With the coming change in Massmart's financial year-end, the next reporting period will be the 26-week "financial year" to December 2012. Sales and gross margins are expected to grow satisfactorily, although cost pressures will remain. Currently we expect no improvement in the Group's net trading margin for either the 26-weeks to December 2012 or for the year to December 2013.


Beyond the next 18 months, we believe the Group is well positioned for strong growth, in both sales and profits."



The last time we heard from Massmart was when they released full year numbers on the 22nd of August. Those numbers looked good but it was in comparison to a year where the big acquisition cost the company a lot of money. Without those costs headline earnings were only up 8.9% on the back of 15.6% increase in sales. However in this update margins seem to be stabilising which means a growth in sales should have a bigger impact on earnings.

It is also interesting to note that much of this growth is attributable to new stores. This is a good thing and the first signs of big expansion following Wal-Mart's involvement. As these new stores become established in their regions they will become more and more significant. We are still confident that the demand in South Africa and Africa will be more than enough to absorb more expansion. I drove past the Builders Warehouse in Sunninghill on Saturday. There were queues just to get into the parking.


We like Massmart's portfolio of brands targeting almost every sphere in the retail sector. We have always liked this business model even before Wal-Mart got involved. Now that they have the retailing giant behind these brands the company has even more potential.

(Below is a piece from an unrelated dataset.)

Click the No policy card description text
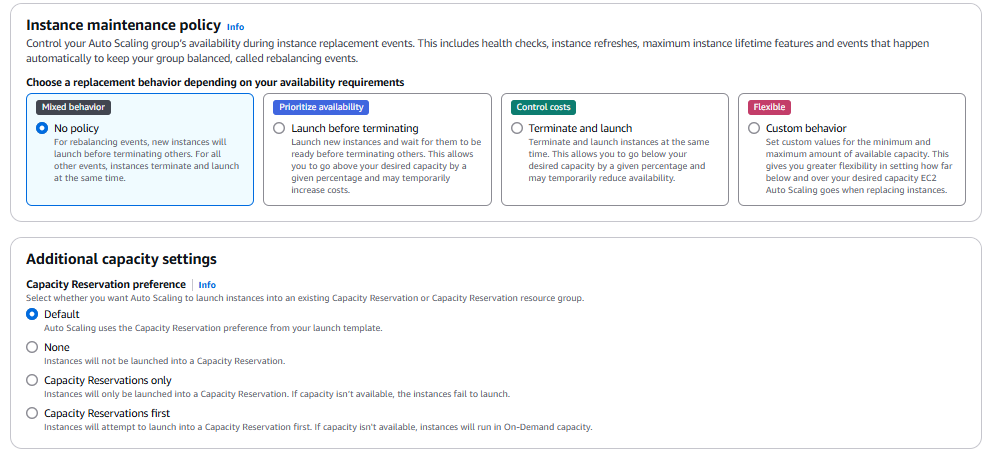The width and height of the screenshot is (991, 453). coord(140,160)
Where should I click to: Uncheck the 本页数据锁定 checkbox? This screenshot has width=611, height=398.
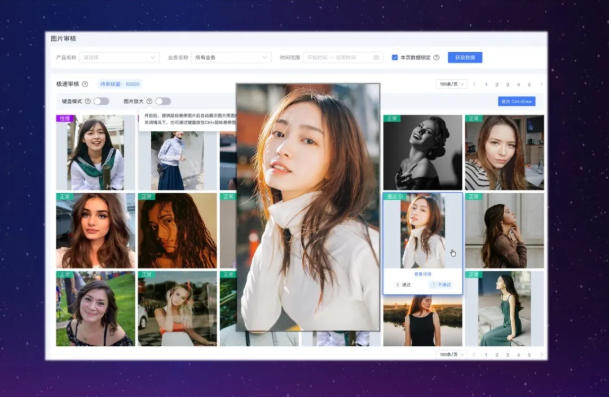(395, 57)
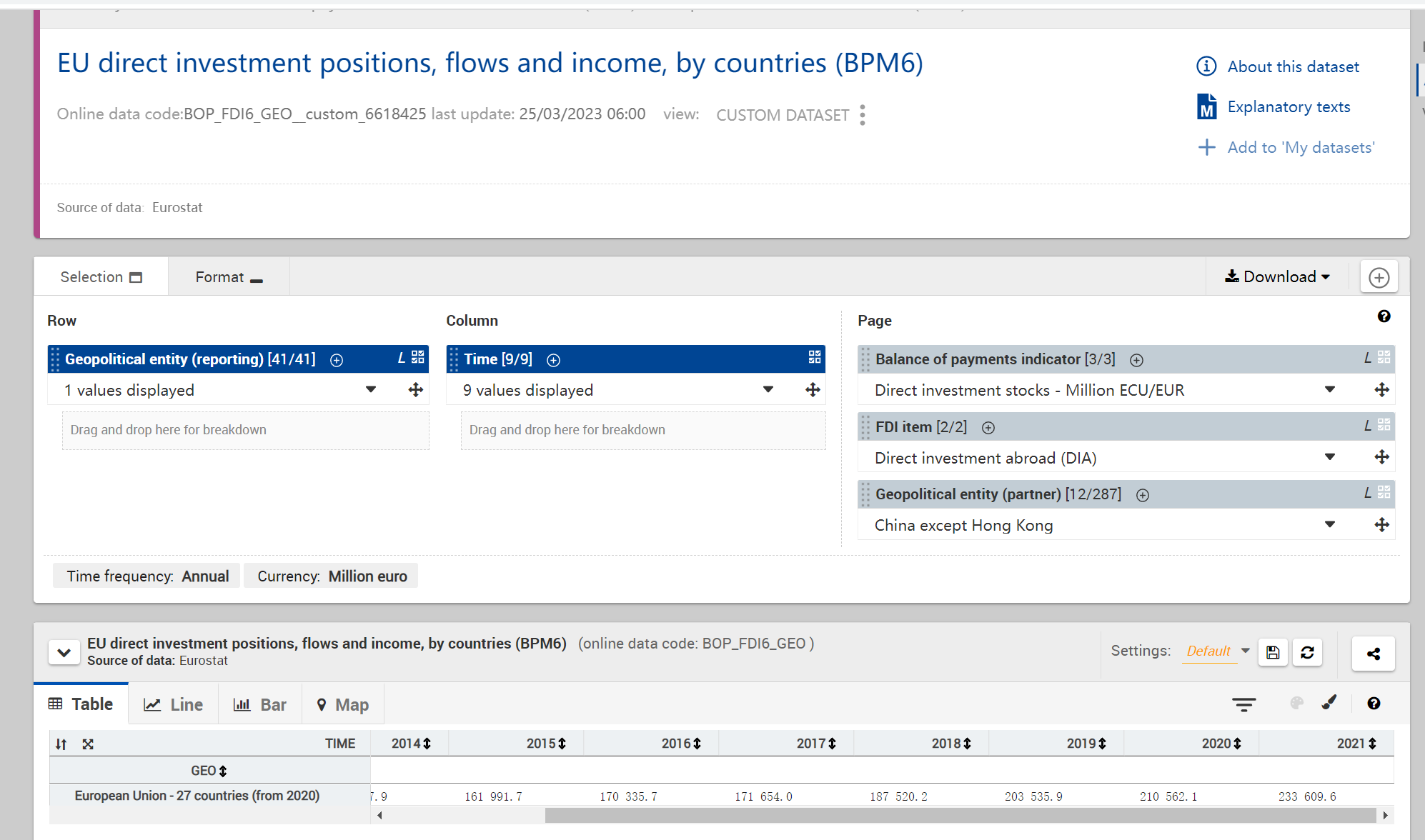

But what about the share price? It has not done anything for a while. In fact it is down about 2% this year compared to a retail sector which has flown. Be patient with this one. At the moment there are lots of moving parts with big investments being made, sacrificing earnings now with the future in mind. At the moment the share price is waiting for earnings to grow and to justify the large rating it trades on. This, we feel is an opportune time to buy some.